The problem is the multiple sources a timezone definition can come from and where to keep track, paired with components/properties/etc being separate entities that should work on their own. A timezone definition can be made manually using a VTIMEZONE component on the VCALENDAR, but it can also happen implicitly by using a TZID that comes from the olson set.
Note also that the folks at calconnect have come to the conclusion that most clients and servers cope well with missing VTIMEZONEs, as long as the TZID is an olson name.
Hi, the RFC 5545 (p 64) states: "... Multiple "VTIMEZONE" calendar components can exist in an iCalendar object. In this situation, each "VTIMEZONE" MUST represent a unique time zone definition. This is necessary for some classes of events, such as airline flights, that start in one time zone and end in another. ... An individual "VTIMEZONE" calendar component MUST be specified for each unique "TZID" parameter value specified in the iCalendar object. ..." So according to that it can be assumed that all the VTIMEZONE components found in the iCalendar object to process are the ones used by the other non VTIMEZONE components (VEVENT, VTODO, etc). TimezoneService has a zones object and a register method so it could be the right place to store all the VTIMEZONE objects found in the iCalendar object. The moment for such storing action could be while parsing de iCal object so for every VTIMEZONE component found, we can check if the associated TZID is already present on the TimeService zones object literal and in case it isn't then add it. In case that the iCal object doesn't comply with what the RFC states then the zones mapping can still occur at parsing time but this time checking for every TZID property in the corresponding data types that can use it.

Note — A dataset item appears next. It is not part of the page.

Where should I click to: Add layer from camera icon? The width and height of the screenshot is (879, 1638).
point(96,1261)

Based on my initial solution proposal and also considering what @msiebuhr wrote about VEVENT and VTIMEZONE I came to the conclusion that there's no problem in strict sense. If we want to get sure we have the necessary support for any timezone included in our iCal Object we can just get all the VTIMEZONE components and add them to the TimezoneService zones object if they're not already registered. Here is the link to the gist. Hope it helps. https://gist.github.com/mogarick/9246085 Since I'm not very familiarized with the parsing algorithms I'm not sure if it'd be better(/faster?) to make dynamic timezone autoregister get included at parsing time. What you think @kewisch
Anyone had any further thoughts on this? It's still the case that when you make a toJSDate() call, the TZID value in a VEVENT is ignored. This makes that call currently fairly useless without some hackery.
@kennethmac2000 what did you do to fix?
@kennethmac2000 what was your hackery solution ?

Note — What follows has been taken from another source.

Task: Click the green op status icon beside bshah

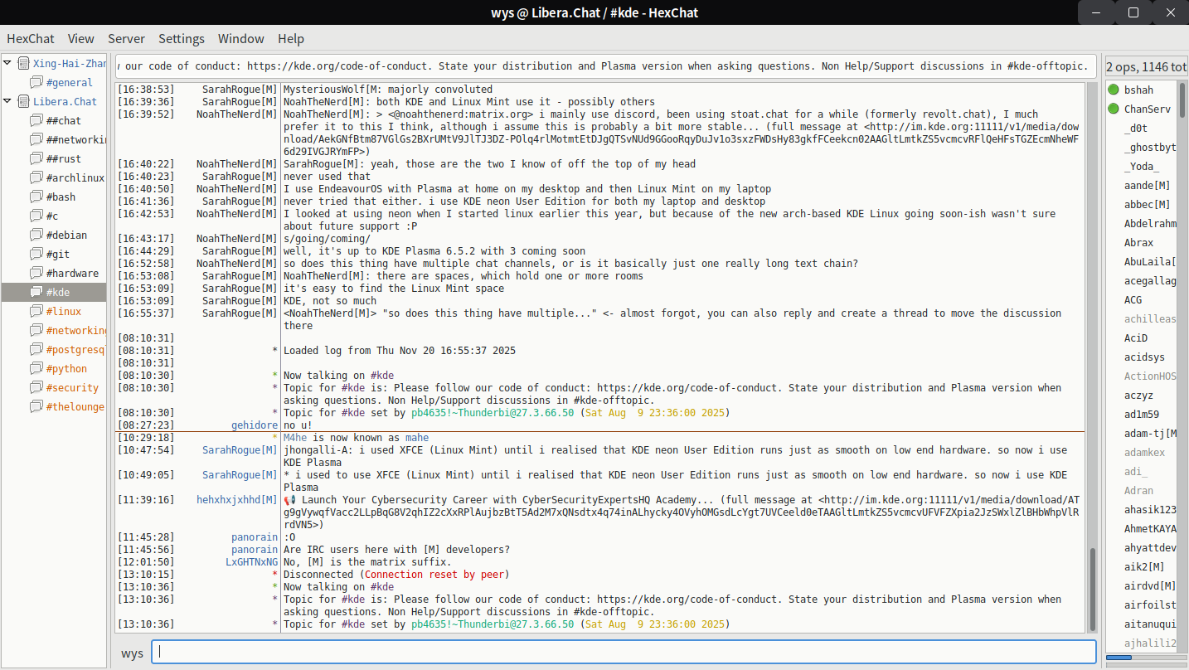Action: tap(1114, 90)
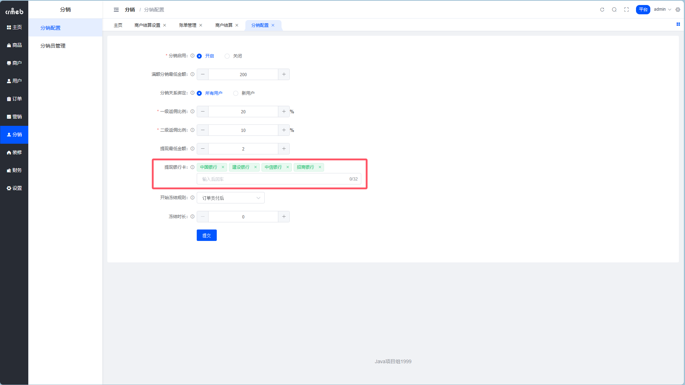Select 关闭 radio for 分销启用
Image resolution: width=685 pixels, height=385 pixels.
click(x=227, y=56)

I used this. I found Gmail does not provide a top-level timezone, but Microsoft/Exchange does.
const getDateFromjCal = jCal => name => {
const date = jCal.getFirstSubcomponent('vevent').getFirstPropertyValue(name);
const vtimezone = jCal.getFirstSubcomponent('vtimezone');
if (vtimezone && moment(date.toJSDate()).utcOffset()) {
//in microsoft, need to use timezone component, in gmail, no timezone, just UTC
date.zone = new ICAL.Timezone(vtimezone);
}
return moment
.parseZone(date.toJSDate())
.utcOffset(date.utcOffset() / 60)
.format('YYYY-MM-DDTHH:mm:ssZZ'); //keep with timezone so that email server display it in the same original timezone
};
the name
argument in this case can be 'dtstamp'
, 'dtstart'
, 'dtend'
I've spent to much time looking into why the timestamp was not adressing the timezone correctly. I've arranged @nthgol answer for Luxon as followed
const getDateTimeFromComponent = (
jCal: ICAL.Component,
vevent: ICAL.Component,
propertyName: string): DateTime => {
const date = vevent.getFirstPropertyValue(propertyName);
const vtimezone = jCal.getFirstSubcomponent("vtimezone");
if (vtimezone) {
date.zone = new ICAL.Timezone(vtimezone);
}
return DateTime.fromJSDate(date.toJSDate())
.toUTC(date.utcOffset() / 60)
};
I'm not sure about removing parseZone, let me know if you have an improvement over this.
I've added a few timezone examples to https://github.com/kewisch/ical.js/wiki/Common-Use-Cases that will hopefully help. You need to register your timezones, ideally through the IANA timezone database, otherwise it won't know what Europe/Copenhagen
actually means.
It looks like I didn't migrate timezone file generation to the new build scripts, I'll have to take another look at that soon.